Charlie Munger AMA: How does Charlie Munger recommend dealing with adversity?


Charlie Munger has recommended many books, one of which is Viktor E. Frankl’s Man’s Search for Meaning. In that book Frankl writes: “When we are no longer able to change a situation, we are challenged to change ourselves…. Everything can be taken from a man but one thing: the last of the human freedoms—to choose one’s attitude in any given set of circumstances, to choose one’s own way.”

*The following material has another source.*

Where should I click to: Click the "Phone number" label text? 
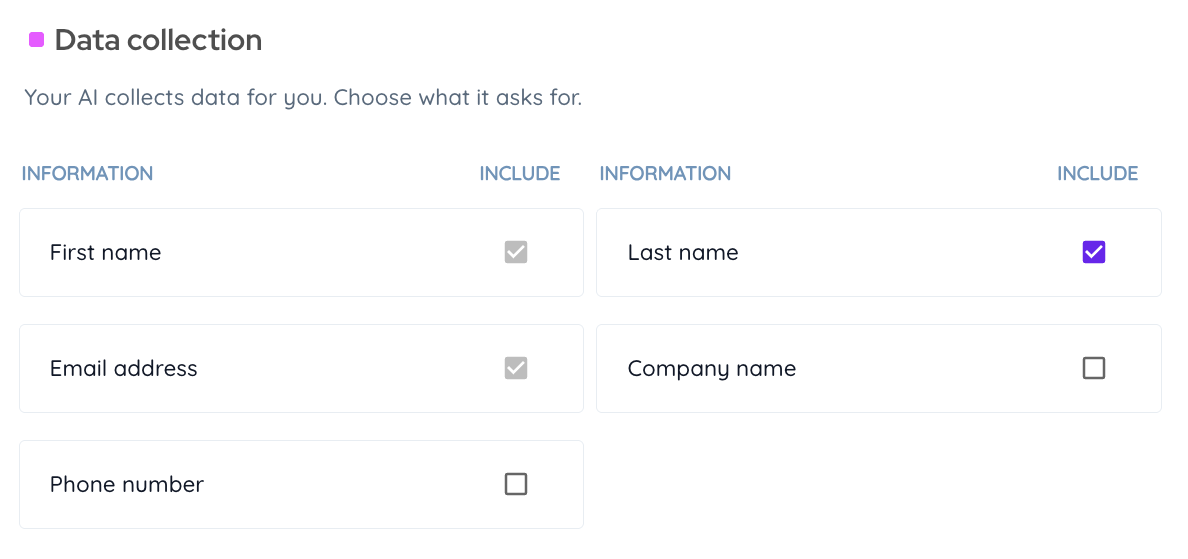pos(127,485)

Charlie Munger believes that adversity can cause some people to transform themselves into a victim: “Whenever you think that some situation or some person is ruining your life, it’s actually you who are ruining your life. It’s such a simple idea. Feeling like a victim is a perfectly disastrous way to make go through life. If you just take the attitude that however bad it is in anyway, it’s always your fault and you just fix it as best you can – the so-called “iron prescription” – I think that really works.” In another context he said: “Generally speaking, envy, resentment, revenge and self-pity are disastrous modes of thought, self-pity gets pretty close to paranoia, and paranoia is one of the very hardest things to reverse, you do not want to drift into self-pity.”

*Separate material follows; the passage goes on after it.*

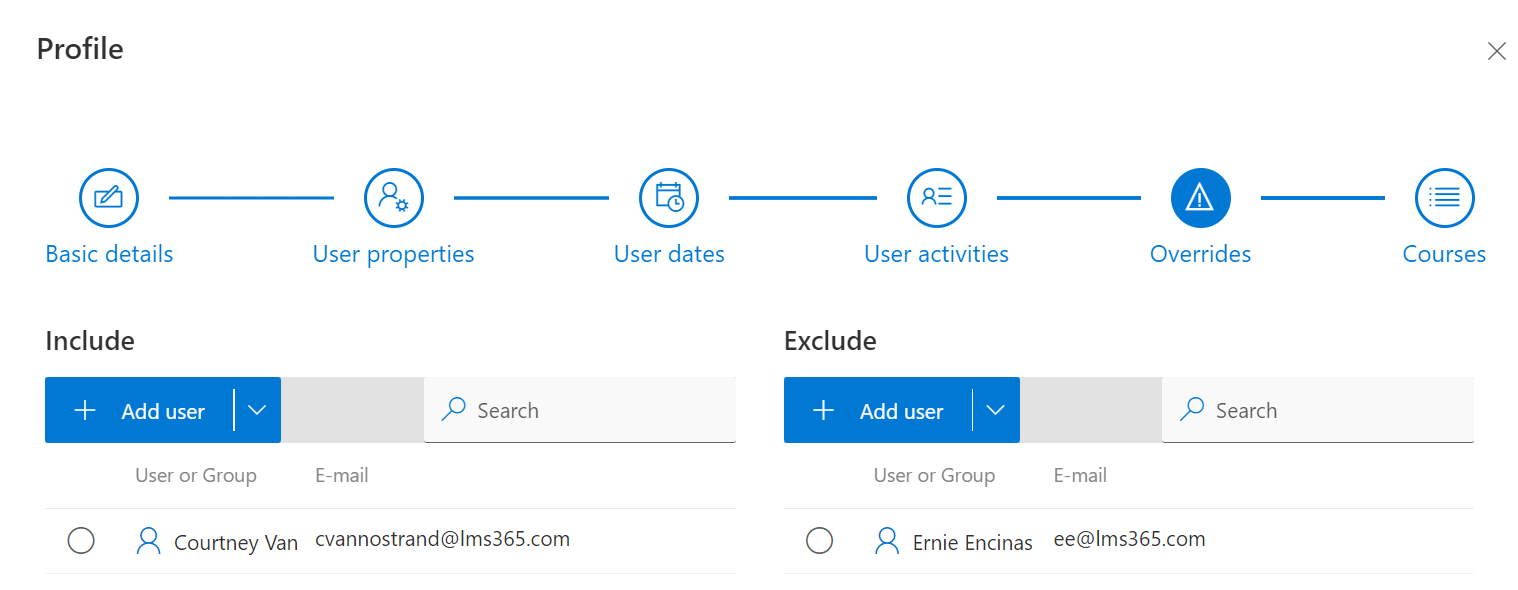
Task: Click the User dates calendar icon
Action: point(668,197)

Joshua Kennon writes about Munger:

“In 1953, Charlie was 29 years old when he and his wife divorced. He had been married since he was 21. Charlie lost everything in the divorce, his wife keeping the family home in South Pasadena. Munger moved into “dreadful” conditions at the University Club and drove a terrible yellow Pontiac… Shortly after the divorce, Charlie learned that his son, Teddy, had leukemia. In those days, there was no health insurance, you just paid everything out of pocket and the death rate was near 100% since there was nothing doctors could do. Rick Guerin, Charlie’s friend, said Munger would go into the hospital, hold his young son, and then walk the streets of Pasadena crying. One year after the diagnosis, in 1955, Teddy Munger died. Charlie was 31 years old, divorced, broke, and burying his 9 year old son. Later in life, he faced a horrific operation that left him blind in one eye …”

“Recently, someone told me a story about Charlie Munger worth mentioning here. Charlie was developing a condition in his remaining eye that was causing it to fill up with blood. He would eventually go blind in his one remaining eye and lose his eyesight completely. Blindness. When you are an obsessive reader like Charlie, losing your ability to see would seem to be a prison sentence. However, Charlie was undeterred. He told someone close to him, “It’s time for me to learn braille.” He has been taking braille lessons since. Most recently the worrisome eye condition has receded but the story is a good example of Charlie’s philosophy on life. No self-pity. No emotional wallowing. Staying rational. It is hard enough to learn new things, but … Charlie remains an inspiration of a life well lived.”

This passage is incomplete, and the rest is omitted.